Act Now and Unlock a Potential 100+% Return within 12 to 24 months.

We’re now offering month-to-month subscriptions with no commitments.

For a ridiculously low price of just $9.99 per month, you can unlock our in-depth investment research and exclusive insights – that’s less than a single fast food meal!

Space is Limited! Only 1000 spots are available for this exclusive offer. Don’t let this chance slip away – subscribe to our Premium Readership Newsletter today and unlock the potential for a life-changing investment.

Here’s what to do next:

1. Head over to our website and subscribe to our Premium Readership Newsletter for just $9.99.

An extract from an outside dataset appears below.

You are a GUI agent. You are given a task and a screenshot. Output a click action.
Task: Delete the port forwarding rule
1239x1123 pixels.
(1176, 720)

2. Enjoy a month of ad-free browsing, exclusive access to our in-depth report on the Trump tariff and nuclear energy company as well as the revolutionary AI-robotics company, and the upcoming issues of our Premium Readership Newsletter.

3. Sit back, relax, and know that you’re backed by our ironclad 30-day money-back guarantee.

Don’t miss out on this incredible opportunity! Subscribe now and take control of your AI investment future!


No worries about auto-renewals! Our 30-Day Money-Back Guarantee applies whether you’re joining us for the first time or renewing your subscription a month later!